With these limitations, however, our work can be examined in a more clinical perspective, considering the range of antibiotic concentrations reached in human bronchoalveolar lavage fluid (Table 3). Among the drugs investigated, fluoroquinolones and clarithromycin are more effective against 2-day-old naive biofilms, causing an approximately 70 to 80% reduction in viability. Clarithromycin activity, however, is severely hampered today by high resistance rates around the globe (66–68). Against mature or induced biofilms and with the range of clinically relevant concentrations, fluoroquinolones reduce viability more than amoxicillin and macrolides/ketolides, highlighting a potentially greater activity for the first class of drugs. This is consistent with a previous, noncomparative study showing that moxifloxacin, at concentrations that can be achieved in the bronchial mucosa during therapy, was able to inhibit biofilm synthesis and induce slime disruption (23). However, differences among classes are not major, and other considerations, like resistance rates or patients' susceptibility to undesirable effects or drug interactions, are important determinants to take into account in antibiotic selection. Moxifloxacin and solithromycin may thus offer an advantage over the other molecules within their pharmacological class since both molecules are less prone to select resistance than others in their respective class (31, 69).
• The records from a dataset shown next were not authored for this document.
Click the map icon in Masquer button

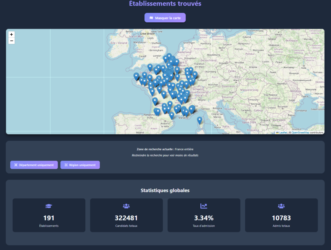point(151,18)
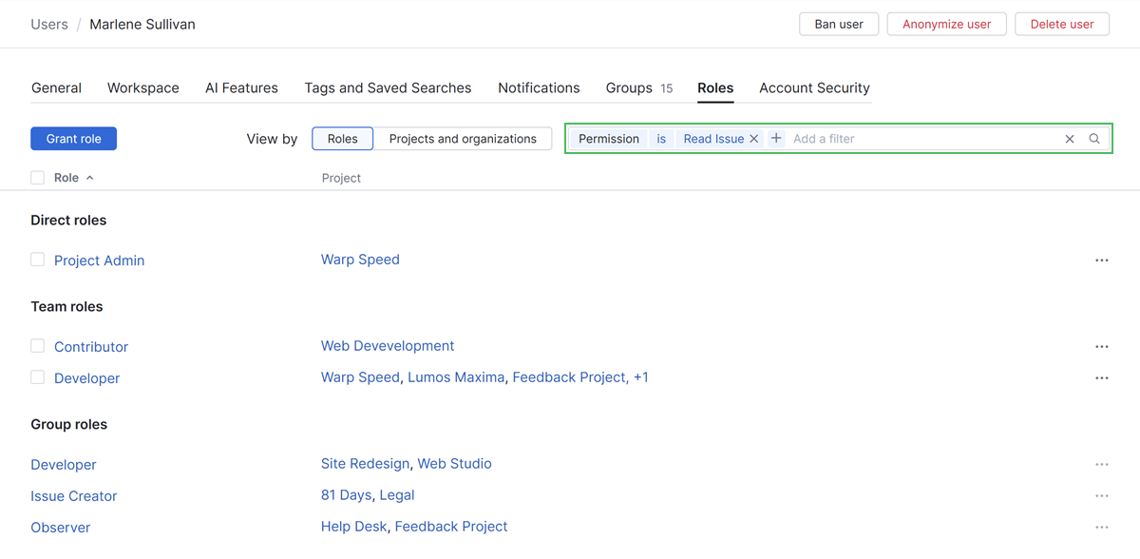The image size is (1140, 559).
Task: View by Projects and organizations
Action: (x=463, y=139)
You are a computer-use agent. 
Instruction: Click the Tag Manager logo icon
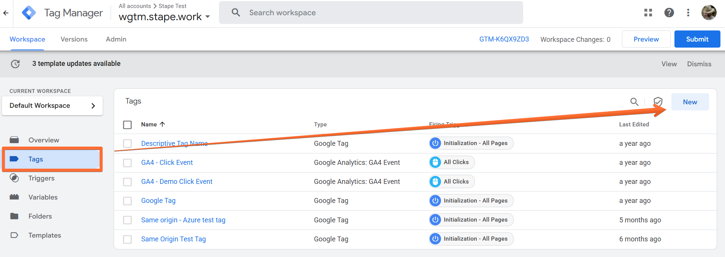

Moreover, moxifloxacin MICs have remained stable over the last 10 years, despite extensive usage (70, 71), and preclinical studies show that solithromycin is barely affected by mechanisms conferring resistance to other macrolides (31, 72).

TABLE 3.

Activities of antibiotics under study on biofilms exposed to concentrations found in epithelial lining fluid

Antibiotic (daily dose, mg)a	ELFb concn (mg/liter)	Reference	Biofilm modelc	% viability/matrix loss in:
				ATCC 49619		R6
				Viability	Matrix	Viability	Matrix
AMX (3,000)	0.25–1.7	73	2-day-old naive	7–27	47–50	16–44	28–38
			11-day-old naive	30–34	10–19	15–20	25–26
			2-day-old induced	13–32	42–45	36–44	33–35
			11-day-old induced	33–37	5–6	25–30	21–24
			Strong	13–37	5–45	15–44	21–35
CLR (1,000)	4–34	74	2-day-old naive	74–74	24–26	79–80	42–46
			11-day-old naive	42–42	22–22	28–30	6–17
			2-day-old induced	22–30	16–23	17–17	33–35
			11-day-old induced	26–26	5–5	29–30	21–24
			Strong	22–42	5–23	17–30	6–35
SOL (400)	1–7.6	75	2-day-old naive	53–55	64–64	39–46	30–44
			11-day-old naive	32–36	25–33	40–44	13–13
			2-day-old induced	19–22	59–60	24–25	28–28
			11-day-old induced	36–37	8–9	40–44	15–15
			Strong	19–37	8–60	24–44	13–28
LVX (1,000)	2.8–23	76	2-day-old naive	74–74	53–60	63–78	60–67
			11-day-old naive	29–40	22–23	12–26	22–31
			2-day-old induced	37–50	34–37	35–42	40–46
			11-day-old induced	28–31	19–20	42–56	28–29
			Strong	28–50	19–37	12–56	22–46
MXF (400)	3.5–20	77	2-day-old naive	74–74	81–81	79–81	59–59
			11-day-old naive	40–42	21–21	28–30	23–24
			2-day-old induced	61–64	72–73	41–47	36–76
			11-day-old induced	38–44	17–17	44–48	10–10
			Strong	28–64	17–73	28–48	10–76

^aAMX, amoxicillin; CLR, clarithromycin; SOL, solithromycin; LVX, levofloxacin; MXF, moxifloxacin.

^bELF, epithelial lining fluid.

^c“Strong” represents compilation of data obtained for 11-day-old naive biofilms and 2- or 11-day-old induced biofilms.